Je ne sais pas si le Conseil supérieur de la langue française a consulté ces gens avant de s'engager dans un processus de rectification orthographique. Peut-être. Mais je n'en sens pas la présence ni la sensibilité, tout ouverte en général à la nuance commandée par les circonstances.
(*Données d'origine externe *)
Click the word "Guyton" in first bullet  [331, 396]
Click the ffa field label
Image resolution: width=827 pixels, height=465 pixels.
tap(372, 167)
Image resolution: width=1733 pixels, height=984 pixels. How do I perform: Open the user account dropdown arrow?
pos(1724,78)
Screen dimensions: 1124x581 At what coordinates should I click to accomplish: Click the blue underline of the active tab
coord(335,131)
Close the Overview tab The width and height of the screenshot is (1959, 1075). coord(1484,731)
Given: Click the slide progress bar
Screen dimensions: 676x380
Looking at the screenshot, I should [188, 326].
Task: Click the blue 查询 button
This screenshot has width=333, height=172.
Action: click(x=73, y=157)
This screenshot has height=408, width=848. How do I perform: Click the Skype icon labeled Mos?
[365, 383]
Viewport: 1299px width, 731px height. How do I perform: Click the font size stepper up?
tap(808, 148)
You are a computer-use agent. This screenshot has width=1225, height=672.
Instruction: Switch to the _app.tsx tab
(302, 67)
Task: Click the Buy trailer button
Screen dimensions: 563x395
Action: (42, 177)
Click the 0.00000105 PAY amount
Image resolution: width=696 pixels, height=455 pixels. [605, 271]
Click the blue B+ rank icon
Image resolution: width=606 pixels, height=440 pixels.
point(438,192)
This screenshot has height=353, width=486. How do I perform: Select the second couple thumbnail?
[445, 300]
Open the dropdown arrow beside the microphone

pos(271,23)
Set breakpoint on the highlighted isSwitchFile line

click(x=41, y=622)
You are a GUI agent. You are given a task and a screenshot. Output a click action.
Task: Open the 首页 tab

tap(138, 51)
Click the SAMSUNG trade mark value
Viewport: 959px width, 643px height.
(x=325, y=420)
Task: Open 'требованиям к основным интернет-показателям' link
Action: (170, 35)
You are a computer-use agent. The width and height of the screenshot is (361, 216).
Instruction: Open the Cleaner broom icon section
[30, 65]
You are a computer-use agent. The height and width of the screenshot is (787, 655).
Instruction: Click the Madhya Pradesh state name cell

Il ne faut pas, avec la langue, procéder de manière mécanique, comme on a tendance à le faire avec la féminisation, particulièrement au Québec, en ajoutant bêtement un «e» à n'importe quel substantif masculin (professeure, acteure, commise et témoine).

Pour dire le fond de ma pensée, je crois que tout ce projet de rectification orthographique est inutile, coûteux et mal mené.

L'EFFORT

Je ne voudrais pas, pour étayer cette opinion, pinailler sur telle et telle nouvelle graphie en particulier. (Mais je n'oublie pas, cela dit, qu'on m'a déjà appris que l'accent circonflexe sur les mots «goût» et «coût» était là pour quelque chose, qu'on perdra de vue en le supprimant.)

Je m'en tiendrai plutôt à quelques remarques générales et de principe, tout d'abord que la langue écrite doit s'apprendre — hélas, avec efforts. La difficulté ne sera pas supprimée d'un coup de rectification, même la plus cartésienne; elle ne sera que déplacée.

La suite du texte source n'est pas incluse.